Listing Your Leasing Terms in an Offer or Counter Offer
Most landlords prefer two-year or longer leases, but never hesitate to ask for a one-year lease. One-year leases may cost a little more, or have fewer lease renewal options, but you are locked in for less time. Unless you are a multi-million dollar company, it rarely makes good business sense to sign a lease that commits you to the space for more than two years.
Keep in mind if your business outgrows the space, you do not want to be stuck with a long lease. Or worse, if your business struggles and you need to down-grade to a smaller space, you may have a hard time breaking your lease.
For example, you could ask the landlord for an occupancy date and rent start date of January 1, 2009, but ask that the first month be rent-free. In this case, the lease would begin on January 1, 2009 and the landlord could write off the free month’s rent. The tenant would occupy the space for 12 months and the lease would run for 12 months.

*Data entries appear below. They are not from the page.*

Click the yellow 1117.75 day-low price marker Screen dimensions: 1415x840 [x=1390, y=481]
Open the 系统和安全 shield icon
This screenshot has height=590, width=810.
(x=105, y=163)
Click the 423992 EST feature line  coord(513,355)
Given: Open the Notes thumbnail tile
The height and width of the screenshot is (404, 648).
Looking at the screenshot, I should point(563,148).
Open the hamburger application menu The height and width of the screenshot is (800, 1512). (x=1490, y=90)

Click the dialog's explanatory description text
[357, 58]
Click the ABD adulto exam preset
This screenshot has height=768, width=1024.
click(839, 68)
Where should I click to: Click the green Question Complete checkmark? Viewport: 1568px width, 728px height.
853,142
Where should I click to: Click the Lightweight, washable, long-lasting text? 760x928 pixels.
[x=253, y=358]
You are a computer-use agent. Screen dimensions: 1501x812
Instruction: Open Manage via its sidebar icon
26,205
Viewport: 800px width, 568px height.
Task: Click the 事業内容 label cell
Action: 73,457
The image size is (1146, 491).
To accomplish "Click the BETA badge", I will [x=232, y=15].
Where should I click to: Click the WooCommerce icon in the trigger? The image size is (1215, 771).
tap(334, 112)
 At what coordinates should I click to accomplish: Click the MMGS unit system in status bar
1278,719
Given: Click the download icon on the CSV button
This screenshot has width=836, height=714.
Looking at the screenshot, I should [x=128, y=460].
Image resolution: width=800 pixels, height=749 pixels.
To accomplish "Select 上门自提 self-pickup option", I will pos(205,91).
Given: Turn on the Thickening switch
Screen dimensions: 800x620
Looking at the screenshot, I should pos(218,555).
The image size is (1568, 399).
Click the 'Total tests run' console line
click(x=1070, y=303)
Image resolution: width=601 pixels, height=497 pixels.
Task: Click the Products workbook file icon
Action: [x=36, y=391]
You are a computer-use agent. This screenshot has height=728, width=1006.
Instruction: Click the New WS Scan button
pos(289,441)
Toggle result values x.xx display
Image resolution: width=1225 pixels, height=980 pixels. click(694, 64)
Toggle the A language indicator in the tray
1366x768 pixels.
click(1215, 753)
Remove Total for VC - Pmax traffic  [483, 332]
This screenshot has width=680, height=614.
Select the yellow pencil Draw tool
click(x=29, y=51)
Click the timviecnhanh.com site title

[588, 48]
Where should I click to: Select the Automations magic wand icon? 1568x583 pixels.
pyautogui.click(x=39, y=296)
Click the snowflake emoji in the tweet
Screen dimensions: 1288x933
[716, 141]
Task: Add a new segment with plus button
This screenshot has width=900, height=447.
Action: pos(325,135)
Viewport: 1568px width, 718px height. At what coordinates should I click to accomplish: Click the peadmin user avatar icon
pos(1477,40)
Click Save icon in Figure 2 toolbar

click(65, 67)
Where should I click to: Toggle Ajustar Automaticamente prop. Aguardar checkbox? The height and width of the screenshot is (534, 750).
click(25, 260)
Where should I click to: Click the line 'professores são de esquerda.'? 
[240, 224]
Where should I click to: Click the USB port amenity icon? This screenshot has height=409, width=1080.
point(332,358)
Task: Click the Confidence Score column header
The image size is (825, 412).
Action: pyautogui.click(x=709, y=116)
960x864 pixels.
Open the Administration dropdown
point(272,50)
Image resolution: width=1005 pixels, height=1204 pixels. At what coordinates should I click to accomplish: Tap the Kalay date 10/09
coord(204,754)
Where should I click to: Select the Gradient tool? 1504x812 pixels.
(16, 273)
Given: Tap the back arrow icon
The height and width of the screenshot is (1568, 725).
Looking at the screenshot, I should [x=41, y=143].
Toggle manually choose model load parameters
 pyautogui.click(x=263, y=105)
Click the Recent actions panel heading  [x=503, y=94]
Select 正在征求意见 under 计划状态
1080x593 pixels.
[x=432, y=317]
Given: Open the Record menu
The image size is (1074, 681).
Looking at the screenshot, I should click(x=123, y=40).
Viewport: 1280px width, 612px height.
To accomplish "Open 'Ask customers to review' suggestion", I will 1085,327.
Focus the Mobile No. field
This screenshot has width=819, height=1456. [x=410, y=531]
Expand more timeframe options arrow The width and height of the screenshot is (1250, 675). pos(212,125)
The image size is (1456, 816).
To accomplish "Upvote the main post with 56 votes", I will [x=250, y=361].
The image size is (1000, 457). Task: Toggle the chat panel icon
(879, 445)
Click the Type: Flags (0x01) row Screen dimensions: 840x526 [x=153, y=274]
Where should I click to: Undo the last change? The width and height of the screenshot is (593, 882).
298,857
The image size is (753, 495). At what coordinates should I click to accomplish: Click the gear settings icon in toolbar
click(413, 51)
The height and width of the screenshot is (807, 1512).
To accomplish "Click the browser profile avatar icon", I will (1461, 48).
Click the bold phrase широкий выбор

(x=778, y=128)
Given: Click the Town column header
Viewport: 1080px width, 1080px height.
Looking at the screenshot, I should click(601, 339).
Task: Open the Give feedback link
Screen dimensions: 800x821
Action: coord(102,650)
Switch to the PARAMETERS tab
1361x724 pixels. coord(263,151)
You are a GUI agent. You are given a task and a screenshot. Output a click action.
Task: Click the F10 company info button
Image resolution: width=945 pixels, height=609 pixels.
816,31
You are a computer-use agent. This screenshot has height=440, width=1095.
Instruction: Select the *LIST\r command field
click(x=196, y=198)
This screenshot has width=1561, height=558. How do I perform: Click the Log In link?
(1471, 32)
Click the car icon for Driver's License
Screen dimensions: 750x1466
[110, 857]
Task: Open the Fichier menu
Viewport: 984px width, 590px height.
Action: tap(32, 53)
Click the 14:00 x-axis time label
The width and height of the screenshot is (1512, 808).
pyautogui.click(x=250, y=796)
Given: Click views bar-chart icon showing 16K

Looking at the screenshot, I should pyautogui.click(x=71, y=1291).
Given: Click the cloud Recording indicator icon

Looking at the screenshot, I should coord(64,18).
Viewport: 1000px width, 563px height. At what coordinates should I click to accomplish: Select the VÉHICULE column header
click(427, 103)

Another way of getting the same thing (a free month of rent) is to ask for an occupancy date of January 1, 2009, with a rent state date of February 1, 2009. This means the lease would actually begin one month from the date you move in, or on February 1, 2009.
This type of negotiation only works in a space that is already unoccupied and the landlord is eager to have someone move in because it favors the tenant. In essence, you not only get one free month rent, you get to 13 months of occupancy out of a 12-month lease.